» **What is asked**
Please give the material from the line containing "This screenshot has width=1568, height=647." through the line containing "pyautogui.click(x=231, y=109)" again, with "GUI agent" replaced by "screen assistant" and everything else unchanged.

» **Material provided**
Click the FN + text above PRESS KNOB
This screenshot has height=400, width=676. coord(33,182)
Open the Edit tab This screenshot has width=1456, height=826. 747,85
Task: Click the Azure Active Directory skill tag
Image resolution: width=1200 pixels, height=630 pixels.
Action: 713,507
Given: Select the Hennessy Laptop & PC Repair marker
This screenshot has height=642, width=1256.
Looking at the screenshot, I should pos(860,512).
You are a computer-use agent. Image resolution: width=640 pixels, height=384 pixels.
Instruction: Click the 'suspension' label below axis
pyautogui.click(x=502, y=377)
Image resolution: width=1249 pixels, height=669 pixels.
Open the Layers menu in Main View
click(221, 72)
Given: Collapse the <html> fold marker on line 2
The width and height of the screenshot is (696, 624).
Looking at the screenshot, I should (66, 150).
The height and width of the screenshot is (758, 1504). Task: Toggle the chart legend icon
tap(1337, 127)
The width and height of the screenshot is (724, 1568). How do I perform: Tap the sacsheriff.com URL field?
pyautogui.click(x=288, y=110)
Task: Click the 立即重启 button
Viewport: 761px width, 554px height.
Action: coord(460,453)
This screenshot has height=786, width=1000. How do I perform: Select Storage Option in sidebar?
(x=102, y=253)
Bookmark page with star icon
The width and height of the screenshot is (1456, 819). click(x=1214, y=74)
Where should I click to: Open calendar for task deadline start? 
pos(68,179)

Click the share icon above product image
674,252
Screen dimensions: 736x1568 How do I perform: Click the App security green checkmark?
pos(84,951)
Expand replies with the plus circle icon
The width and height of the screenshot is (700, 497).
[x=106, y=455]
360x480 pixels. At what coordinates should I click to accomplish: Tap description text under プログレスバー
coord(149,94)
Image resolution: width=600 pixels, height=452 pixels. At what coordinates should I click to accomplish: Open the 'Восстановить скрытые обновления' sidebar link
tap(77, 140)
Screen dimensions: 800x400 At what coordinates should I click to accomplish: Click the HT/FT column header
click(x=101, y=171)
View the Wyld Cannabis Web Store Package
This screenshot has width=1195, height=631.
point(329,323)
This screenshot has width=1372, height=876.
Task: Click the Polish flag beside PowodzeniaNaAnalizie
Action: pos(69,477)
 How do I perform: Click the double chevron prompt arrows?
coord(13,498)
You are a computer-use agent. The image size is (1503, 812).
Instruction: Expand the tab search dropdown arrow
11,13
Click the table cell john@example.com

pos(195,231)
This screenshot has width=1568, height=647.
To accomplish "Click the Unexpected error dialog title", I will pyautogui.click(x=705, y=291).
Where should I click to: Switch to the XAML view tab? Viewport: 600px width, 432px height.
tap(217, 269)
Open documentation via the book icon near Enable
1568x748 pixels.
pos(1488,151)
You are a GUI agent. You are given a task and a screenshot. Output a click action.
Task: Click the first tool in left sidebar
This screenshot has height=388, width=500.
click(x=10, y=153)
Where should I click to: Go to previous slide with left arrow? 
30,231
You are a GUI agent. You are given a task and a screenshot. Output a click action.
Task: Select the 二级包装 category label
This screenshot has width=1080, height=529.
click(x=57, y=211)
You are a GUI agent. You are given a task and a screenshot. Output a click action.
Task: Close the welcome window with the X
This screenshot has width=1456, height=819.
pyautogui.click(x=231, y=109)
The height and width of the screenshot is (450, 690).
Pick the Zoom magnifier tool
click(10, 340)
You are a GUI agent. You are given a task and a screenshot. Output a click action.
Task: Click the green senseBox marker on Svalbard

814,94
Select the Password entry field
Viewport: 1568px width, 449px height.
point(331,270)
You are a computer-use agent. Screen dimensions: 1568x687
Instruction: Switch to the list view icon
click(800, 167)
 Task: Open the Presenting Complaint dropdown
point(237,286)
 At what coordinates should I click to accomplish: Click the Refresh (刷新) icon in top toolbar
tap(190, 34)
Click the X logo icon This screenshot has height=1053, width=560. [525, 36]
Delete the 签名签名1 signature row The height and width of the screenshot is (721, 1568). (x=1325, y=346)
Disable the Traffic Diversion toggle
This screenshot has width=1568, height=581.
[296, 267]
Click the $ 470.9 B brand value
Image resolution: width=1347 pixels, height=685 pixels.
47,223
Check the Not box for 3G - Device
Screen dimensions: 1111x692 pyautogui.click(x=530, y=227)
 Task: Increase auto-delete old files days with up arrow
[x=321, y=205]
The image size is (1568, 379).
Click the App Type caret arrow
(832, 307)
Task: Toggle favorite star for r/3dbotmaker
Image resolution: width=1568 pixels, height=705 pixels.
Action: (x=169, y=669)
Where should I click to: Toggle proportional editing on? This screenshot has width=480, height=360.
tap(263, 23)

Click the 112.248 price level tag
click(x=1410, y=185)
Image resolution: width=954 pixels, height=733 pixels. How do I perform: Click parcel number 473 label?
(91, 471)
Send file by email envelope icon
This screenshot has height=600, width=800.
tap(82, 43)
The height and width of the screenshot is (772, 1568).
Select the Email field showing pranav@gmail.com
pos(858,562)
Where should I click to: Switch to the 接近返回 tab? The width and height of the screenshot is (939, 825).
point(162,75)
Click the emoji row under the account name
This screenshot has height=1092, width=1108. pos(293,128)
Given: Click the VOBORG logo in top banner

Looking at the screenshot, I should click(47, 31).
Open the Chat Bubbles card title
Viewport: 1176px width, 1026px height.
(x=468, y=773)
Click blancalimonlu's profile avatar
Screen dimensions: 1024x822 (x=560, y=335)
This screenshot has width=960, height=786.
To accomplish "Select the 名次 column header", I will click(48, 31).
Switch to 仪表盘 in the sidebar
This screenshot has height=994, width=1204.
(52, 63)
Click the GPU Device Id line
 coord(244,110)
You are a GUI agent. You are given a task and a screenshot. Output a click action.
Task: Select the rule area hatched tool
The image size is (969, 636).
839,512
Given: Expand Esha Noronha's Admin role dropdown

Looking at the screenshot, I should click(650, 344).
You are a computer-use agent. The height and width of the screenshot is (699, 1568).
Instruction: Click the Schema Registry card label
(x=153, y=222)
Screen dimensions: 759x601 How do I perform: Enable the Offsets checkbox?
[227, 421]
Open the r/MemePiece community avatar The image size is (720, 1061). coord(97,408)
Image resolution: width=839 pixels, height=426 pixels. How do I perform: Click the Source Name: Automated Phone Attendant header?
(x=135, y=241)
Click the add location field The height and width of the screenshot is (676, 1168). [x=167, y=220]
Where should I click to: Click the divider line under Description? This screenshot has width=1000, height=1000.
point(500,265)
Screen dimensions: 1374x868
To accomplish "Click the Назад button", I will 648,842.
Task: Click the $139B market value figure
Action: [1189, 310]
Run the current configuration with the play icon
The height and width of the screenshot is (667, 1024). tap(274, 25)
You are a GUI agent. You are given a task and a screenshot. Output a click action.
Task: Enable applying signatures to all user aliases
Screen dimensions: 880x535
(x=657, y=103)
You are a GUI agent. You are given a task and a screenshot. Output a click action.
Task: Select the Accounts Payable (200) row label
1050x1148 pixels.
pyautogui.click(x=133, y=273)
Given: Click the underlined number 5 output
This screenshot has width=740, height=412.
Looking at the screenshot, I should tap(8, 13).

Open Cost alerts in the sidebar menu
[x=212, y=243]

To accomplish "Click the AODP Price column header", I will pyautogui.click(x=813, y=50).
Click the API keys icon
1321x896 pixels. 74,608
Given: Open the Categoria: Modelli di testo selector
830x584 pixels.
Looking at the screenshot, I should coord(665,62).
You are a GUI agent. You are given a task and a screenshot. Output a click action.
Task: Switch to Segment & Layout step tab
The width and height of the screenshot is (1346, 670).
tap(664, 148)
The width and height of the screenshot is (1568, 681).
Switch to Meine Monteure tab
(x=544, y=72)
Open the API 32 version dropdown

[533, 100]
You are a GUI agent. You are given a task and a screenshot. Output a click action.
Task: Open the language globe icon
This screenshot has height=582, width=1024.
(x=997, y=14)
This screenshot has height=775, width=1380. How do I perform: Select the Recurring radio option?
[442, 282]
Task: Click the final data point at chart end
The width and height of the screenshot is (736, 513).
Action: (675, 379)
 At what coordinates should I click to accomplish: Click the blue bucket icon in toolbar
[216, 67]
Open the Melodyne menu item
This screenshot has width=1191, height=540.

» **Exercise response**
This screenshot has width=1568, height=647.
To accomplish "Click the Unexpected error dialog title", I will pyautogui.click(x=705, y=291).
Where should I click to: Switch to the XAML view tab? Viewport: 600px width, 432px height.
tap(217, 269)
Open documentation via the book icon near Enable
1568x748 pixels.
pos(1488,151)
You are a screen assistant. You are given a task and a screenshot. Output a click action.
Task: Click the first tool in left sidebar
This screenshot has height=388, width=500.
click(x=10, y=153)
Where should I click to: Go to previous slide with left arrow? 
30,231
You are a screen assistant. You are given a task and a screenshot. Output a click action.
Task: Select the 二级包装 category label
This screenshot has width=1080, height=529.
click(x=57, y=211)
You are a screen assistant. You are given a task and a screenshot. Output a click action.
Task: Close the welcome window with the X
This screenshot has width=1456, height=819.
pyautogui.click(x=231, y=109)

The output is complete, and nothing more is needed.